*** READING TEXT

Lesson 28: Simple Linear Regression I
Welcome to Block III: Regression Modeling!
NoteBlock III Overview (Lessons 28–40)
We’ve spent Blocks I and II learning how to describe data and make inferences about populations. Now we shift to modeling relationships between variables.
- Simple Linear Regression (Lessons 28–30): One predictor, one response
- Multiple Linear Regression (Lessons 31–35): Multiple predictors
- Applications & Tech Report (Lessons 36–40): Putting it all together
What We’re Doing: Lesson 28
Objectives
- Describe the relationship between two quantitative variables using a scatterplot
- Fit a least squares regression line: \(\hat{y} = b_0 + b_1 x\)
- Interpret the slope and intercept in context
- Use R to fit a regression model with
lm()
Required Reading
Devore, Sections 12.1, 12.2
Break!
March Madness
The Takeaway for Today
ImportantToday’s Key Ideas
Simple Linear Regression models the relationship between a predictor \(x\) and a response \(y\):
\[\hat{y} = b_0 + b_1 x\]
- Slope \(b_1\): For each 1-unit increase in \(x\), the predicted \(y\) changes by \(b_1\)
- Intercept \(b_0\): When \(x = 0\), the predicted \(y\) is \(b_0\) (if \(x = 0\) is meaningful)

******
*** RECORD SET

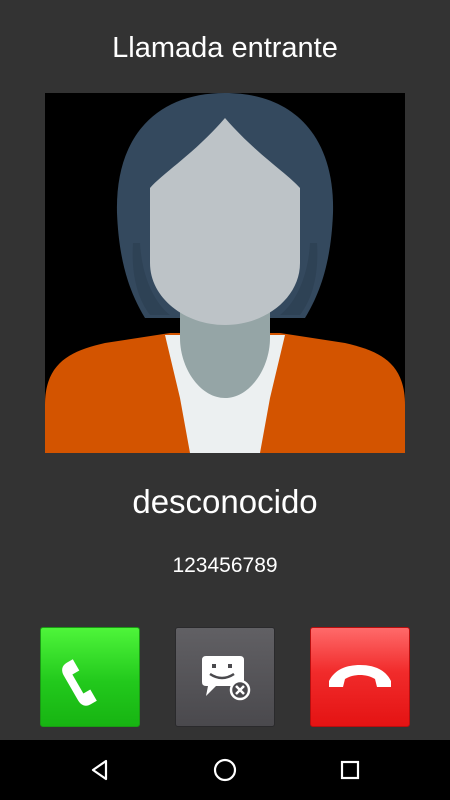  I want to click on home-circle-icon, so click(225, 770).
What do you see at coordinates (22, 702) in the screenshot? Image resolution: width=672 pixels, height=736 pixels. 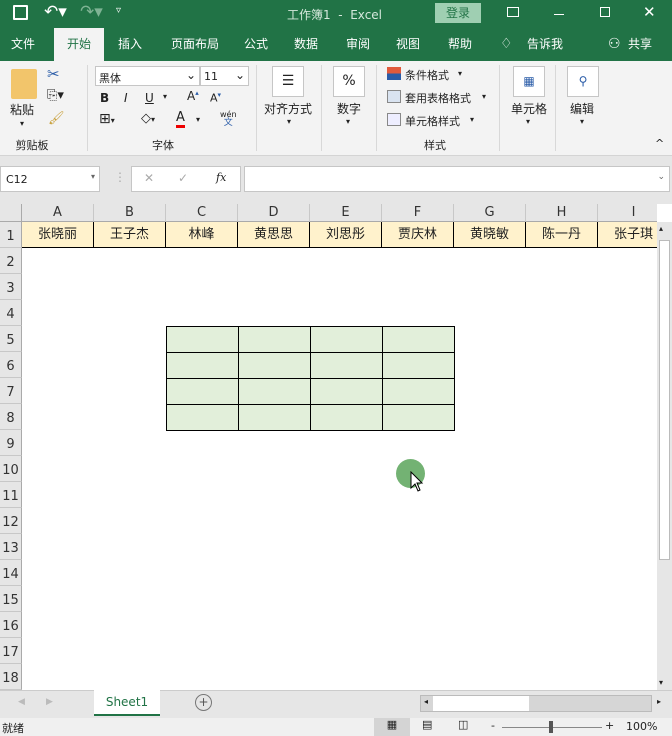 I see `prev-sheet-icon: ◀` at bounding box center [22, 702].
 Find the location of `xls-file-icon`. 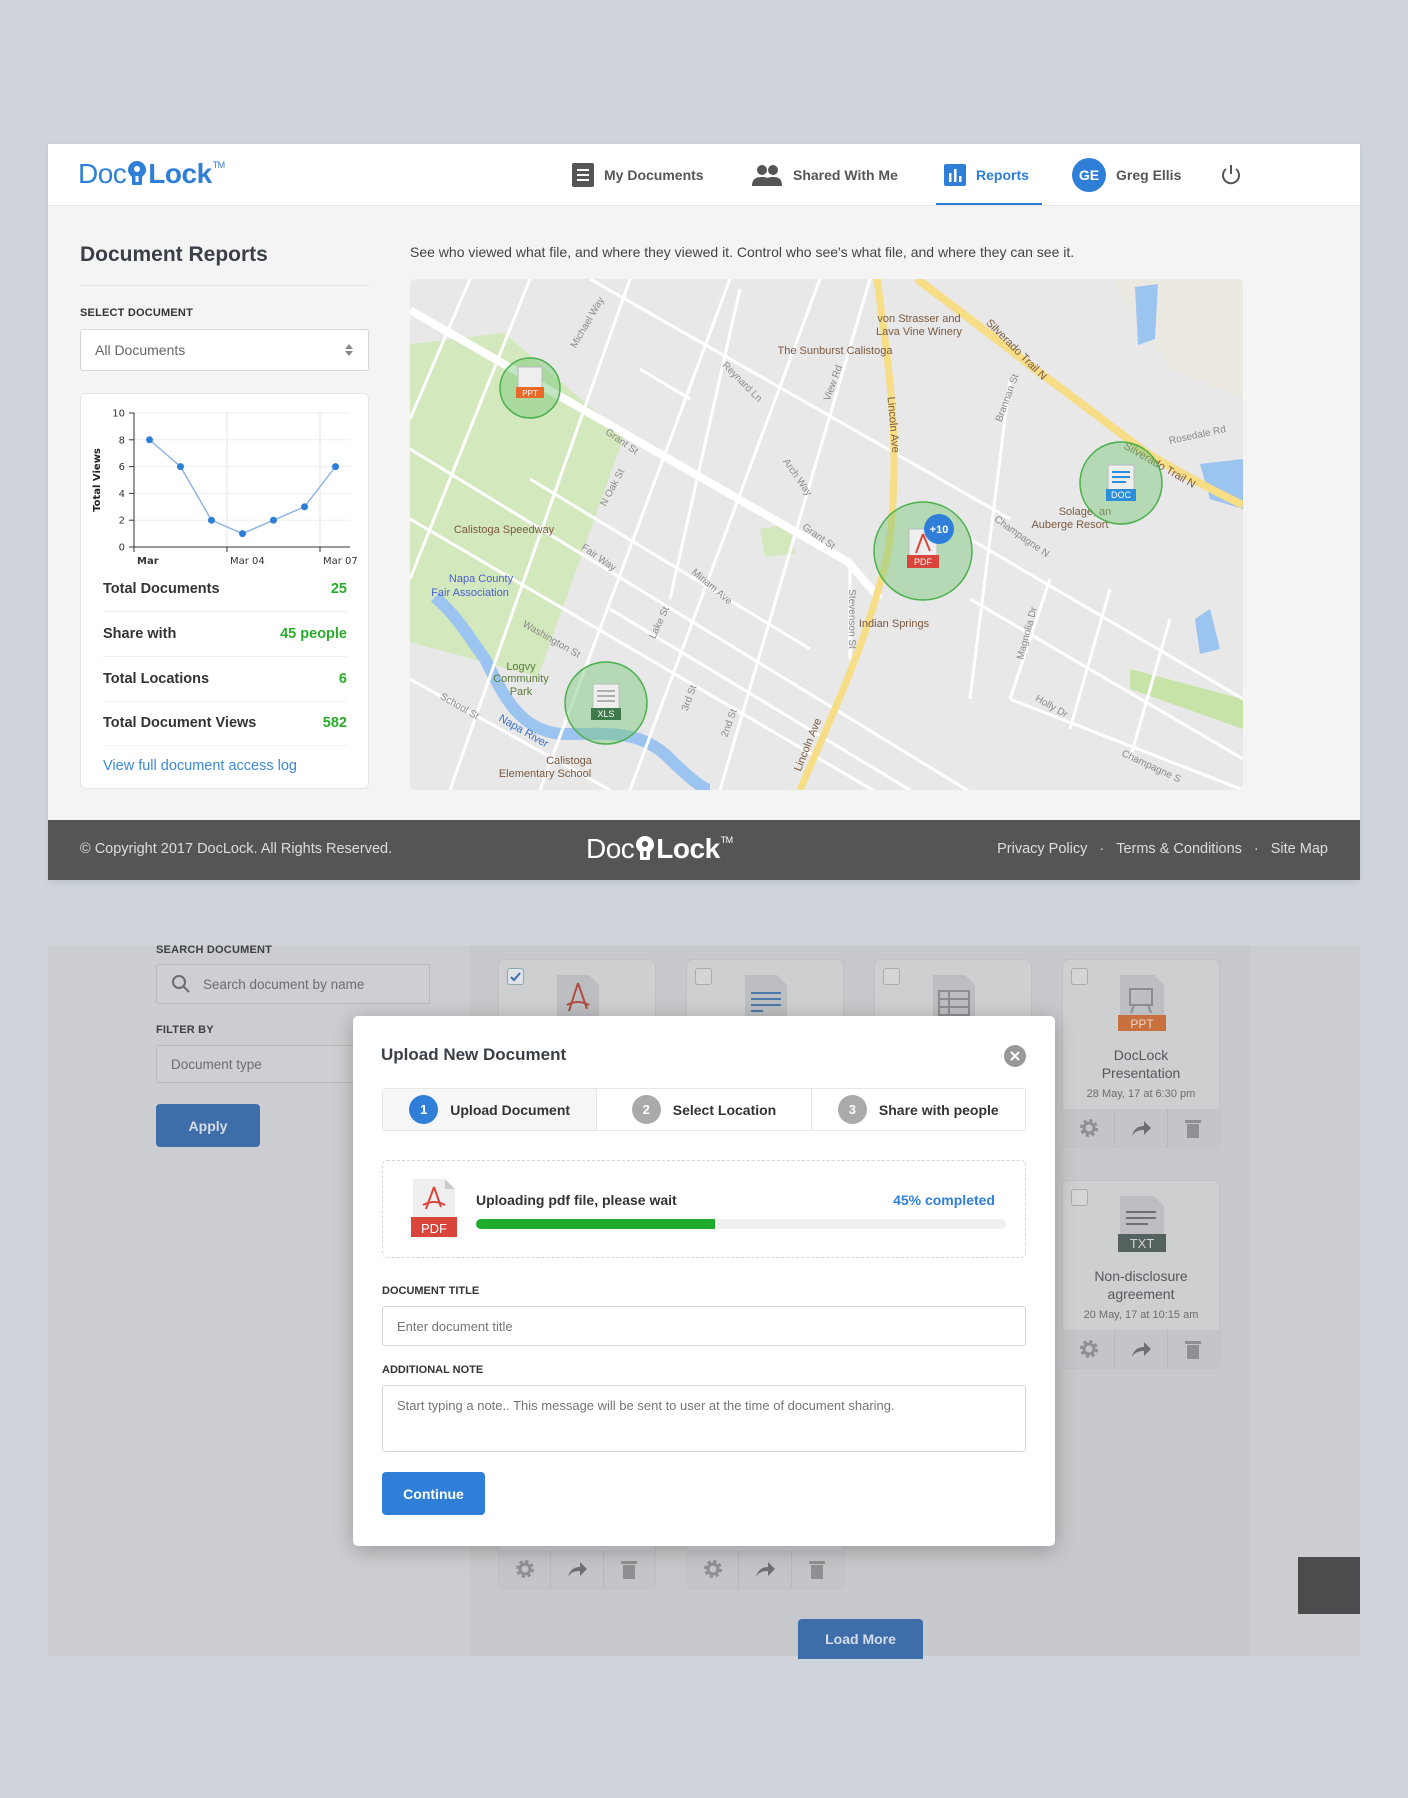

xls-file-icon is located at coordinates (954, 998).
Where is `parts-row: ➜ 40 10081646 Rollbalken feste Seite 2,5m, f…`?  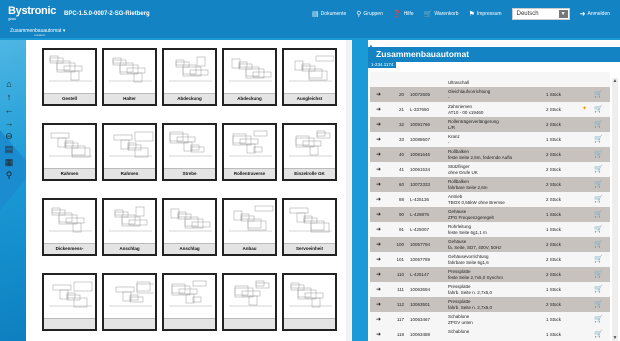
parts-row: ➜ 40 10081646 Rollbalken feste Seite 2,5m, f… is located at coordinates (490, 154).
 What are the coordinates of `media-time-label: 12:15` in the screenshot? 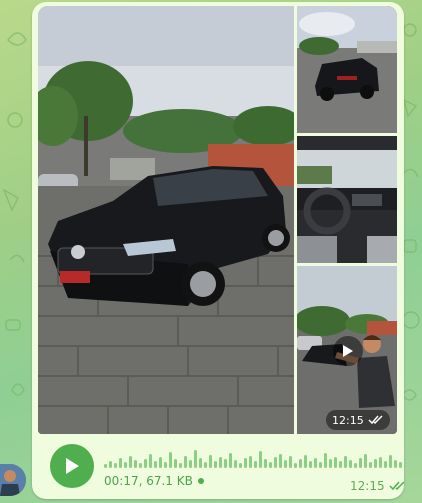 It's located at (348, 420).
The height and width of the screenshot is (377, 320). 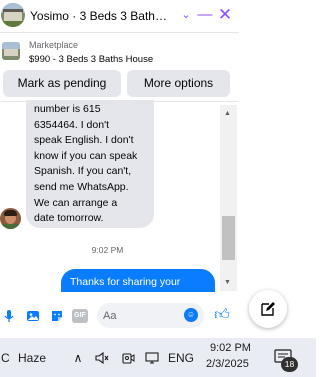 I want to click on scrollbar-track, so click(x=228, y=198).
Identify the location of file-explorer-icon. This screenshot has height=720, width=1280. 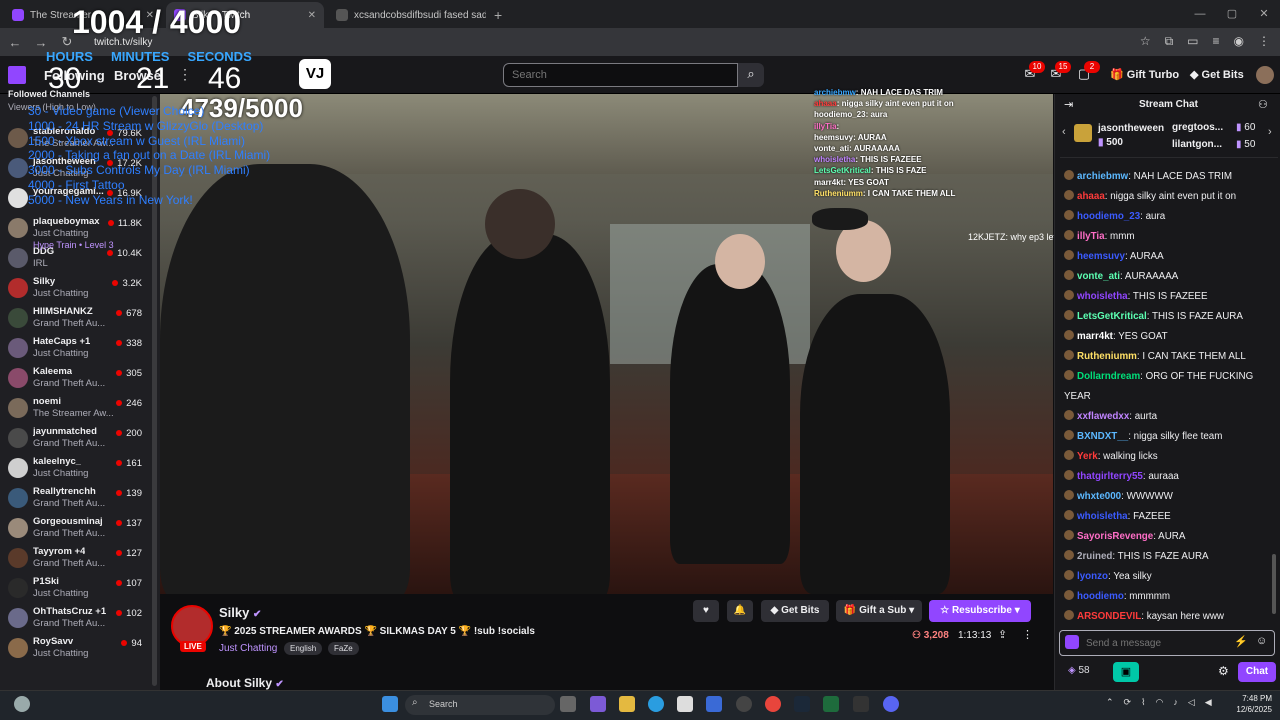
(627, 704).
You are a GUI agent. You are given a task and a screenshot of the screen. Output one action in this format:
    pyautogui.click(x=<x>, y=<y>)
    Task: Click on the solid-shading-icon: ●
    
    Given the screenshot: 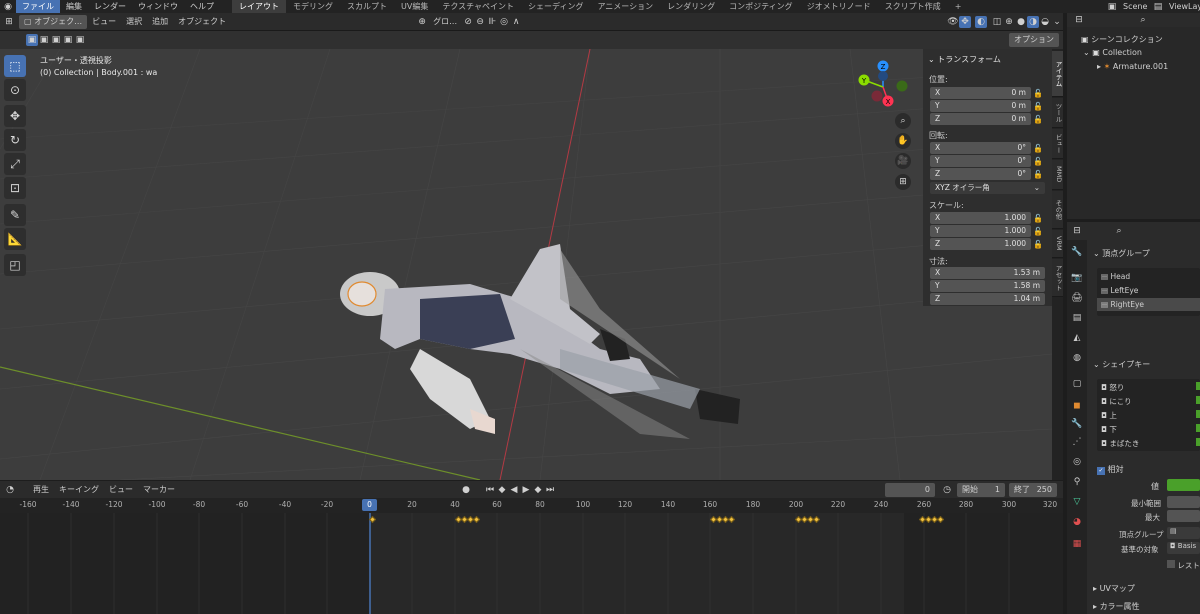 What is the action you would take?
    pyautogui.click(x=1021, y=22)
    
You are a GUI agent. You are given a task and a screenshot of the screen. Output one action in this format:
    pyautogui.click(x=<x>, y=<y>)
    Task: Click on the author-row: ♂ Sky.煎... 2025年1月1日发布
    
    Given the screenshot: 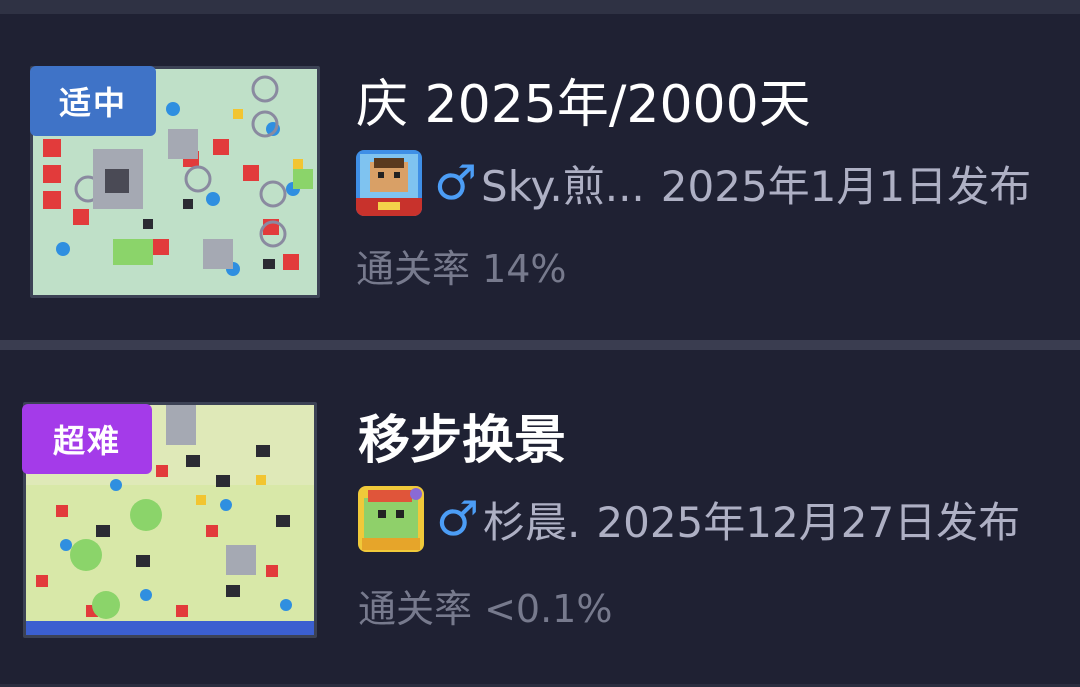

******

EXERCISE REQUIREMENTS:
**a.** Which sections of Devore does the simple linear regression lesson list as required reading?
**b.** Translate this sentence from the simple linear regression lesson into Spanish: "Now we shift to modeling relationships between variables."
**c.** Write the next part of the simple linear regression lesson, picking up after its last line.

EXERCISE RESPONSES:
**a.** Sections 12.1 and 12.2.

**b.** Ahora pasamos a modelar las relaciones entre variables.

**c.**
- Least squares chooses \(b_0\) and \(b_1\) to minimize \(\sum (y_i - \hat{y}_i)^2\)
From Inference to Modeling
In Block II, we asked: “Is there an effect?” (hypothesis testing) and “How big is it?” (confidence intervals).
Now we ask: “Can we predict one variable from another?”
Scatterplots: The Starting Point
Before fitting any model, always look at the data.
A scatterplot shows the relationship between two quantitative variables:
- Response (\(y\)): the variable we want to predict — goes on the vertical axis
- Predictor (\(x\)): the variable we use to predict — goes on the horizontal axis
When describing a scatterplot, comment on:
- Direction — positive, negative, or none
- Form — linear, curved, or no pattern
- Strength — how tightly the points follow the pattern
- Unusual observations — outliers, clusters, gaps
Example: Predicting PT Score from Study Hours
A company commander wants to know if time spent in the gym predicts AFT scores. Data from 20 Soldiers:
Direction: Positive — more gym time tends to go with higher scores.
Form: Roughly linear.
Strength: Moderate — points follow the trend but with scatter.
How Can We Model This?
It looks like there’s a relationship here. How could we summarize it?
We could try drawing a line through the data:
This line isn’t terrible — it captures the general upward trend.
But how do we know if this line is any good? Is there a better line we could draw?
Which Line Is “Best”?
We could draw any line through this data. Some are reasonable, some are… not.
We need a principled way to find the best line. But how?
How Can We Get the “Best” Line?
Let’s go back to that first reasonable line. For each point, we can measure the error — how far the point is from the line:
Each gray line is an error (or residual): \(e_i = y_i - \hat{y}_i\).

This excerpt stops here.